Objective: Several studies have associated codeletion of chromosome arms 1p/19q in low-grade gliomas (LGG) with positive response to treatment and longer progression free survival. Therefore, predicting 1p/19q status is crucial for effective treatment planning of LGG. In this study, we predict the 1p/19q status from MR images using convolutional neural networks (CNN), which could be a noninvasive alternative to surgical biopsy and histopathological analysis. Method: Our method consists of three main steps: image registration, tumor segmentation, and classification of 1p/19q status using CNN. We included a total of 159 LGG with 3 image slices each who had biopsy-proven 1p/19q status (57 nondeleted and 102 codeleted) and preoperative postcontrast-T1 (T1C) and T2 images. We divided our data into training, validation, and test sets.

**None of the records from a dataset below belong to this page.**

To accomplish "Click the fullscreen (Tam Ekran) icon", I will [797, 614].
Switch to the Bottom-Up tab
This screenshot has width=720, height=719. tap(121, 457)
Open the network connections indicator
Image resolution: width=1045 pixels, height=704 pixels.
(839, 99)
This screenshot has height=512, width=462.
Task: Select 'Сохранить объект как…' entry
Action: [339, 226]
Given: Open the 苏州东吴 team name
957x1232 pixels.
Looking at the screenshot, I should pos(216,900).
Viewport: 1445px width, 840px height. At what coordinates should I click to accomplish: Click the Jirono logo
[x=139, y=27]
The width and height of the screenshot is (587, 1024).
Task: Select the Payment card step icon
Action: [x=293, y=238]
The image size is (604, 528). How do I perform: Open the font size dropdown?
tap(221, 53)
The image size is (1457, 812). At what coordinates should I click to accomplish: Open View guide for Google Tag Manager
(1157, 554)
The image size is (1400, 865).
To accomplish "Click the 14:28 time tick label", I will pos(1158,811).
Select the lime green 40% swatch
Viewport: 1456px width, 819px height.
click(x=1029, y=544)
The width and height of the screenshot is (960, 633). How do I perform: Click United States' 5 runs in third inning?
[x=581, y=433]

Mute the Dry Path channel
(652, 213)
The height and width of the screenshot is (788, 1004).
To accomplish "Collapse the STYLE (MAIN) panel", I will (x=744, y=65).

The training data was balanced for equal class probability and then augmented with iterations of random translational shift, rotation, and horizontal and vertical flips to increase the size of the training set. We shuffled and augmented the training data to counter overfitting in each epoch. Finally, we evaluated several configurations of a multi-scale CNN architecture until training and validation accuracies became consistent. Results: The results of the best performing configuration on the unseen test set were 93.3% (sensitivity), 82.22% (specificity), and 87.7% (accuracy). Conclusion: Multi-scale CNN with their self-learning capability provides promising results for predicting 1p/19q status noninvasively based on T1C and T2 images. Significance: Predicting 1p/19q status noninvasively from MR images would allow selecting effective treatment strategies for LGG patients without the need for surgical biopsy.